--- start Page ---

Thanks!  That would be great!

> The query parser was later extended to support fuzzy and wildcard
> queries.  A few people here, including Doug and myself, questioned the
> wisdom of putting chainsaws in the hands of the untrained; innocent,
> inadvertent misuse of these features effectively constitute a
> denial-of- service attack.  I'm of the opinion that these advanced
> features should be left to the programmatic query classes, or perhaps
> to a separate "power-user query parser", and not part of the basic
> query language.  This discussion was started about a month and a half
> ago, but never came to any agreement or even any real discussion.  

I have mixed feelings about this.

On one hand, I agree.  As it stands, with these features, it is very easy
for folks to construct queries that will be extremely slow and chew up gobs
of memory.  That is a bad thing.

On the other hand, there are many cases where prefix and perhaps wildcard
queries are very useful.  Some languages are much more morphologically
productive than English--a word can have hundreds of forms.  If we don't
provide a query parser that supports this, then folks might (a) ask about it
every week, (b) post poorly written hacks to implement it, (c) complain
about bugs in poorly written hacks they downloaded, and (d) all of the
above.

--- end Page ---
--- start Extracted data ---

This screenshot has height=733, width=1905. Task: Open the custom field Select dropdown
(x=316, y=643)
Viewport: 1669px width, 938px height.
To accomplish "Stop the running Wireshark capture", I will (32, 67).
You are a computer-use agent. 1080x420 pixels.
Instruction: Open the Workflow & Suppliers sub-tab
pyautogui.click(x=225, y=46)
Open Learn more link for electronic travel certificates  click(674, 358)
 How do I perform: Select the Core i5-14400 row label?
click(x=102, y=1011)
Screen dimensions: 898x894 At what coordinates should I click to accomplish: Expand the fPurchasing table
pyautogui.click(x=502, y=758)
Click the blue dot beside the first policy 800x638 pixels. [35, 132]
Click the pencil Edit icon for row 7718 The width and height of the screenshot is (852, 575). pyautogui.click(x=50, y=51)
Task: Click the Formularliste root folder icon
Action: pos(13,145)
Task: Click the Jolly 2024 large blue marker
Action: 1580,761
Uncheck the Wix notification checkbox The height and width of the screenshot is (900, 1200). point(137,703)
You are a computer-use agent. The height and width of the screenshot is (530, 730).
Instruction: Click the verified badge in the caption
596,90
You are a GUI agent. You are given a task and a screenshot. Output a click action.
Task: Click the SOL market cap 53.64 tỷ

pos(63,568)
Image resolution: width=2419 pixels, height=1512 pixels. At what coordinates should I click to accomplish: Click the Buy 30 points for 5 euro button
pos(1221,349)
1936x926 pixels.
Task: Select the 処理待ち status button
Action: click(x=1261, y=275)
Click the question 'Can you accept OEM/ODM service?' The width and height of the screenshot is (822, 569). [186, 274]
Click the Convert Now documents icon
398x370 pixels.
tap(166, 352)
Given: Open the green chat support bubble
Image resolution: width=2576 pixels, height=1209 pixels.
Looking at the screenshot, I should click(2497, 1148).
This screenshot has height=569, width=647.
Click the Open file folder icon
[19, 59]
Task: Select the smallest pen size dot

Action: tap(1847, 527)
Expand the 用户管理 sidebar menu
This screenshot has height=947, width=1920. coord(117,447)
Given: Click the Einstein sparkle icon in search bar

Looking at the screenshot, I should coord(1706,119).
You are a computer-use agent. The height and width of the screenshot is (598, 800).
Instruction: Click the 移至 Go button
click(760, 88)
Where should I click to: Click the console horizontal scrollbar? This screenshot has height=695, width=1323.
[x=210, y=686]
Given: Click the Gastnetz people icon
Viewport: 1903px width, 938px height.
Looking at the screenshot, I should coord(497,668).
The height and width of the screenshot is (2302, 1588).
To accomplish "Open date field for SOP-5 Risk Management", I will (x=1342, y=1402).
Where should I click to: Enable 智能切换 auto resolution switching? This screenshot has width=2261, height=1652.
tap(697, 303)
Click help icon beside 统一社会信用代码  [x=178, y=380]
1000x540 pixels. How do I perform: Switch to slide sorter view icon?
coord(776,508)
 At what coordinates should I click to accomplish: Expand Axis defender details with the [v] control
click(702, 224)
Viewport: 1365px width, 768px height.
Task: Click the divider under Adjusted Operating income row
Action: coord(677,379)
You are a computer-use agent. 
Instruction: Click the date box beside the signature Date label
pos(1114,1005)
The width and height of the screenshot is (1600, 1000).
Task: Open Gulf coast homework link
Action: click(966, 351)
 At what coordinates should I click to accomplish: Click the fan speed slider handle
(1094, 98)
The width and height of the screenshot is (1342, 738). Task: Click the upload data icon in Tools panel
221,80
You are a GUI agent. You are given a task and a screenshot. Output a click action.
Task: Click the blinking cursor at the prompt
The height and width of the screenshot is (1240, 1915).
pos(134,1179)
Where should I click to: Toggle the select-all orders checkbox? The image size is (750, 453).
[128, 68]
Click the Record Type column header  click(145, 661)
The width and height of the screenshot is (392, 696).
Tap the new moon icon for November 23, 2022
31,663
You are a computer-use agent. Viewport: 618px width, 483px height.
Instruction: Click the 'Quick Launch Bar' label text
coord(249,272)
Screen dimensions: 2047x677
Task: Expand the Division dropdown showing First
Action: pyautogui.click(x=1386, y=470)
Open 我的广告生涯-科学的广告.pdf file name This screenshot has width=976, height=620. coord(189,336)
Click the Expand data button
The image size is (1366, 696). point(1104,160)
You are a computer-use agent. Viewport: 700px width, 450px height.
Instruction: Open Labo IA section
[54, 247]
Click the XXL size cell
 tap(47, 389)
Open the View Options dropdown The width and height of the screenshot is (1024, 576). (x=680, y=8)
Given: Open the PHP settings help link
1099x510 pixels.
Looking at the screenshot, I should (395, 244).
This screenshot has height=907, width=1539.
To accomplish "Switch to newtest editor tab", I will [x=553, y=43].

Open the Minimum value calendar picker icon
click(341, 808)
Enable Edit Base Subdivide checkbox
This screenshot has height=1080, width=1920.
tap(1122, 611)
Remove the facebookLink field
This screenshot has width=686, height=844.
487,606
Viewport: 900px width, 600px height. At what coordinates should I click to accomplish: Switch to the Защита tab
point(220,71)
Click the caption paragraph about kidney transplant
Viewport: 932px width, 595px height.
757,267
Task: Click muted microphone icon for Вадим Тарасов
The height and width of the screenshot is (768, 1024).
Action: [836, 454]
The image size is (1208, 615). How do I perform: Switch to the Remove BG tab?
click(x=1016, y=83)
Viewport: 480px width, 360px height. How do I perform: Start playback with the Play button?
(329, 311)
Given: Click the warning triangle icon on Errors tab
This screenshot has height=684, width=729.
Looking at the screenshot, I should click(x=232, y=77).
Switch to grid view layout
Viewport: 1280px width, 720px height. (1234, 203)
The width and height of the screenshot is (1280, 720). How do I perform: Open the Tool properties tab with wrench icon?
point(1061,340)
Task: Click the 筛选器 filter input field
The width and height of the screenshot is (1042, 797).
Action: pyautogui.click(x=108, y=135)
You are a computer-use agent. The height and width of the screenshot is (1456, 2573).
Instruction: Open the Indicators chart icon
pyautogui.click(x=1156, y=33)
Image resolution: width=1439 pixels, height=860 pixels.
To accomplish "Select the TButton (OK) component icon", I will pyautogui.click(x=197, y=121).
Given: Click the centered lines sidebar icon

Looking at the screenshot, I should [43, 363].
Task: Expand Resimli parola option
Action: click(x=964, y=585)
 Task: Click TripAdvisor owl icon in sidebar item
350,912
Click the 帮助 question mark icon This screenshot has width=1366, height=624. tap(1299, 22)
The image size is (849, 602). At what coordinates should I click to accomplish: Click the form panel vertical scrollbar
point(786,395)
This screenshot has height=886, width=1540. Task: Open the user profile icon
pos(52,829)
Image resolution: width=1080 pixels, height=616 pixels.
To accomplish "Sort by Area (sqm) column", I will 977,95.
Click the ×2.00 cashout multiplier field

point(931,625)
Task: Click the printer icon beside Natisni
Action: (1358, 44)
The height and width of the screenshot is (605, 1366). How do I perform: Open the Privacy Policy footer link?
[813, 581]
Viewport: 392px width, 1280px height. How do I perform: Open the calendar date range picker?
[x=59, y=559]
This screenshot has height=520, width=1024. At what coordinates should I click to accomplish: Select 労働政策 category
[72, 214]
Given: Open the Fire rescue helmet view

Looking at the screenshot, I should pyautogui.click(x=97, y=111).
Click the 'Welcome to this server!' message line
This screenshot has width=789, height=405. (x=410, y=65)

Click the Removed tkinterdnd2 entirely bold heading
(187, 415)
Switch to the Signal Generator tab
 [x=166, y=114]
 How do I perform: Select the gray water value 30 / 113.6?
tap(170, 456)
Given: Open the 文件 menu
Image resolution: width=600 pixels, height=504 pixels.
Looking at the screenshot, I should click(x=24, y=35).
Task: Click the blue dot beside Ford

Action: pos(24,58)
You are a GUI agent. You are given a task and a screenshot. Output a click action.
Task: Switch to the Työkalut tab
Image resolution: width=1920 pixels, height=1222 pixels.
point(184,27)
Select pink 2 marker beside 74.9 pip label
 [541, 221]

--- end Extracted data ---

■ Requests
[1] In the query parser discussion, what two kinds of queries was the query parser later extended to support?
[2] Print the stretch of the query parser discussion from "I have mixed" through "a bad thing.".

■ Exercise answers
[1] Fuzzy and wildcard queries.

[2]
I have mixed feelings about this.

On one hand, I agree.  As it stands, with these features, it is very easy
for folks to construct queries that will be extremely slow and chew up gobs
of memory.  That is a bad thing.